For Topiwala, a 28-year-old Muslim owner of a software business firm, legal rulings and political assurances made in the Indian capital of New Delhi offers him no real protection.

"We're still scared, very scared," he says during a phone interview with "The public is not going to protect us and the police is not going to protect us. It's very tense here, but all we can do is just wait and watch and pray for the best."

Attacked by a Mob

For Topiwala, New Delhi, with its wide boulevards and manicured gardens, is a world away from the madness his family has to cope with in volatile Ahmedabad.

It all began on Feb. 27, when a Muslim mob, heckled by Hindu hard-liners returning from a pilgrimage to Ayodhya, torched a train in the town of Godhra in the western Indian state of Gujarat, killing 58 Hindus.

When news of the torching reached Muslims in Ahmedabad, the state capital of Gujarat, they knew trouble was ahead.

And trouble arrived the next day for the Topiwalas in the form of an incensed, armed mob of Hindu extremists hurling petrol bombs, crude anti-Muslim invective and screaming for revenge.

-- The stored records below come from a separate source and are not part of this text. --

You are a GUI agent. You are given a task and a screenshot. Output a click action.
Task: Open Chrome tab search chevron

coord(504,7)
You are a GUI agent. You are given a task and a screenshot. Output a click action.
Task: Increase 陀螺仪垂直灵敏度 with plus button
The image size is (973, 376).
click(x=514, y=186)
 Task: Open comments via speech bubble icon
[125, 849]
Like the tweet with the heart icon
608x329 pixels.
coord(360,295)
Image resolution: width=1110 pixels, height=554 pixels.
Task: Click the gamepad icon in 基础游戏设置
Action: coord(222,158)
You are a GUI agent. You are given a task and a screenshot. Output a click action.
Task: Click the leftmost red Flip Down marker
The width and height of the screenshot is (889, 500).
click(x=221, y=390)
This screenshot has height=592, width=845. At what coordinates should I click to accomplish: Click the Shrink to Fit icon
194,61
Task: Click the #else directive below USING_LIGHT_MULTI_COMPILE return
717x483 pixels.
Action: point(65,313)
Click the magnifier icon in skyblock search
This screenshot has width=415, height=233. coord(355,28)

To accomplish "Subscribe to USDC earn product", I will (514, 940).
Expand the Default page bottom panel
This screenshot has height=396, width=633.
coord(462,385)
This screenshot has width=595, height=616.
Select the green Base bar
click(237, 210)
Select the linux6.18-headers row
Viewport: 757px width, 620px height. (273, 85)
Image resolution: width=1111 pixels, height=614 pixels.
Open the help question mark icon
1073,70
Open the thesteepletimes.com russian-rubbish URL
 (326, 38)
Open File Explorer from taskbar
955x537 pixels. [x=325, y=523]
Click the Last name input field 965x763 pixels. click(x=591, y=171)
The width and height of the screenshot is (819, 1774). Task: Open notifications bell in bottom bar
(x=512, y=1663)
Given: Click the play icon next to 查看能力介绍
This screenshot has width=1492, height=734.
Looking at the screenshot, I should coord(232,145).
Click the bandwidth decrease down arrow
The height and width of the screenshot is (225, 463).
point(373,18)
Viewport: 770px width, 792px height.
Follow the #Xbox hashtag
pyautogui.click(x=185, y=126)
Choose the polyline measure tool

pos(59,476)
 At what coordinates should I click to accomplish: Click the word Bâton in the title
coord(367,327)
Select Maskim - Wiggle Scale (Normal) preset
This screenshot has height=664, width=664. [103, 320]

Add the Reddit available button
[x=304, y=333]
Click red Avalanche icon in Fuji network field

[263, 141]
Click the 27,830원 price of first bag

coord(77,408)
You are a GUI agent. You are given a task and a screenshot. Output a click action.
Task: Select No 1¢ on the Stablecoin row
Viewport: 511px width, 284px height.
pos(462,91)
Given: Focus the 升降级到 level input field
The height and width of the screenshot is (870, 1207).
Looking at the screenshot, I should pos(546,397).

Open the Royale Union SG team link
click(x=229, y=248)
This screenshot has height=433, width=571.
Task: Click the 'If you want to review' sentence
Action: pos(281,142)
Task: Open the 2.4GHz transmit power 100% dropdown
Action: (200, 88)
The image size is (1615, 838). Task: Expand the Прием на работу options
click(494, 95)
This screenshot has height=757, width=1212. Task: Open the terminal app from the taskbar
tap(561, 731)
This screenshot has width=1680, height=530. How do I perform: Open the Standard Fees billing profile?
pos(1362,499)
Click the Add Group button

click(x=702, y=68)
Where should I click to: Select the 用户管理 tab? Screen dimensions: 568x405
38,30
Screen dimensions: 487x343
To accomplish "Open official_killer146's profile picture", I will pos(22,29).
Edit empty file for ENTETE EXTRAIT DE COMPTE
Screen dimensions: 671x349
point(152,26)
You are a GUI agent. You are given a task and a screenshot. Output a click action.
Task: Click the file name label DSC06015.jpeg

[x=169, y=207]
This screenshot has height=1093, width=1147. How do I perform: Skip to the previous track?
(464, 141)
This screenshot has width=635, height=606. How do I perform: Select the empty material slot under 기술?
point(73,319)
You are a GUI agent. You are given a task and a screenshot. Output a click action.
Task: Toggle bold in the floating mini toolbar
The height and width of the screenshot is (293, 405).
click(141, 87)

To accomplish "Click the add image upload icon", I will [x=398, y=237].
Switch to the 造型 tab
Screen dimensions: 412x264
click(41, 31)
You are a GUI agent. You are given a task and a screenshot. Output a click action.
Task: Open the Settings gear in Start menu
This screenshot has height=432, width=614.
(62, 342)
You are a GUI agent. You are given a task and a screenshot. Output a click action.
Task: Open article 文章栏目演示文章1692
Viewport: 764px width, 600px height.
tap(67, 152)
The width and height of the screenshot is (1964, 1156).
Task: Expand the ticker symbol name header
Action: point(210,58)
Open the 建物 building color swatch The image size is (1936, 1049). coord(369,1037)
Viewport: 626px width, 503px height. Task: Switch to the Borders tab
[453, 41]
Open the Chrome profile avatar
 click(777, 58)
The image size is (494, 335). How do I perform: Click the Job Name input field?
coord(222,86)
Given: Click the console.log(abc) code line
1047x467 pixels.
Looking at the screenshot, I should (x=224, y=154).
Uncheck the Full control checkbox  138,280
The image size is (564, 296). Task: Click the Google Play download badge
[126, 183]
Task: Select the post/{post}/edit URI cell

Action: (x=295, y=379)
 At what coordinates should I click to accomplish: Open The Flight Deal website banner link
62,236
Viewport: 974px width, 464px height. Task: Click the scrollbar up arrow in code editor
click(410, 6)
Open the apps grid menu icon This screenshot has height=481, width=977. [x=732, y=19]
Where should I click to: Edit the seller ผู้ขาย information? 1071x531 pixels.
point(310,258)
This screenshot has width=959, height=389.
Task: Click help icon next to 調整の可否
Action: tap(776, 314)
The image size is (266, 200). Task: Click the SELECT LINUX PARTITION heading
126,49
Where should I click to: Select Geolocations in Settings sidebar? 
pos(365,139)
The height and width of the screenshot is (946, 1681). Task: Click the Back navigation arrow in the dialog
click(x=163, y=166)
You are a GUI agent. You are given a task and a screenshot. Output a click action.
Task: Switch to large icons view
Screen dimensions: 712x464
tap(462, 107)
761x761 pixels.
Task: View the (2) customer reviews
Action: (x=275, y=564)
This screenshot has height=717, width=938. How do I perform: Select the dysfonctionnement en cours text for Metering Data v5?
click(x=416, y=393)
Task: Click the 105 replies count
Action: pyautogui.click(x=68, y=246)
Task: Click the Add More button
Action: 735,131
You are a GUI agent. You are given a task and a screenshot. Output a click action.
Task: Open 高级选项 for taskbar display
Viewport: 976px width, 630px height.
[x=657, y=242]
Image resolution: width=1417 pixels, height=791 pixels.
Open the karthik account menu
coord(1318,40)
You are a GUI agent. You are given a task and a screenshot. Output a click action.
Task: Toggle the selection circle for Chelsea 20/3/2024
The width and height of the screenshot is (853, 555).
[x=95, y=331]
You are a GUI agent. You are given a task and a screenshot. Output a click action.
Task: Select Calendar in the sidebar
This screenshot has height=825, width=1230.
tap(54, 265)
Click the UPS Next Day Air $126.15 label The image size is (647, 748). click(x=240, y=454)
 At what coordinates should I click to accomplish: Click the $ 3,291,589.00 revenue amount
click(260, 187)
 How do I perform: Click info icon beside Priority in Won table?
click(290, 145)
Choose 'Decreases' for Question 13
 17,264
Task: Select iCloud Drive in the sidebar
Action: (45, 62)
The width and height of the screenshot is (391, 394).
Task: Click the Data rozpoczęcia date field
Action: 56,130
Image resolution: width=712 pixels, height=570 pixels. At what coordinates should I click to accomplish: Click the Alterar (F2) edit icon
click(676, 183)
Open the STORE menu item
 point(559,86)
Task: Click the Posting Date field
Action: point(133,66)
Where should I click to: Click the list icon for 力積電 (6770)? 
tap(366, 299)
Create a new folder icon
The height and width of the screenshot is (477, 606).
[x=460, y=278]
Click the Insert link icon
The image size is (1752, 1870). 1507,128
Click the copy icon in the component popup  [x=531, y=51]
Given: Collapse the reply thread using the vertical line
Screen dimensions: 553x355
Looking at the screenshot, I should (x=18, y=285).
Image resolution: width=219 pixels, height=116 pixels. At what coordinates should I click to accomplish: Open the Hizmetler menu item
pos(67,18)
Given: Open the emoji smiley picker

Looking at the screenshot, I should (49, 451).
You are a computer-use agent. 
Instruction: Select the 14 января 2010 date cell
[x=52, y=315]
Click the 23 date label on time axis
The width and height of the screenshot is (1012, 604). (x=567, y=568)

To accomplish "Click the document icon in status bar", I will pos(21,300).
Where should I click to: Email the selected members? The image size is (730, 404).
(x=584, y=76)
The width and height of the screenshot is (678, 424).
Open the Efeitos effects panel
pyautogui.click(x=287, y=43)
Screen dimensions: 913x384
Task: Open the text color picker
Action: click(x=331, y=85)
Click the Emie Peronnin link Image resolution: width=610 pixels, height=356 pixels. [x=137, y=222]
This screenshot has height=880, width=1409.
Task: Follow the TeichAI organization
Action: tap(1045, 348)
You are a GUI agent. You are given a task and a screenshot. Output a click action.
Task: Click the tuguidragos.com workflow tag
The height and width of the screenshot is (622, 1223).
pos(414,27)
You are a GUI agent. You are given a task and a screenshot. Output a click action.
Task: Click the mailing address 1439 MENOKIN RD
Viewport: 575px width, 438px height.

"They came with talwars [swords], guptis [daggers], trishuls [tri-bladed locally-made spears] and petrol bombs," recounts Topiwala. "They were burning cars, throwing stones and shouting maro, maro [hit them, hit them]. We were terrified. I recognized three of my [Hindu] neighbors [in the mob] but the rest were all outsiders."

While the mob moved down the street to torch some Muslim-owned shops and businesses, Topiwala's family fled their apartment complex from a back entrance and ran to their uncle's house about half a mile away.

From his uncle's terrace, Topiwala could see the mob burning down his apartment block as well as his offices down the street. Two weeks later, the Topiwalas have joined the ranks of thousands of Indians rendered homeless by the recent violence.

And the toll on human lives was devastating with more than 700 dead, hundreds missing and thousands injured.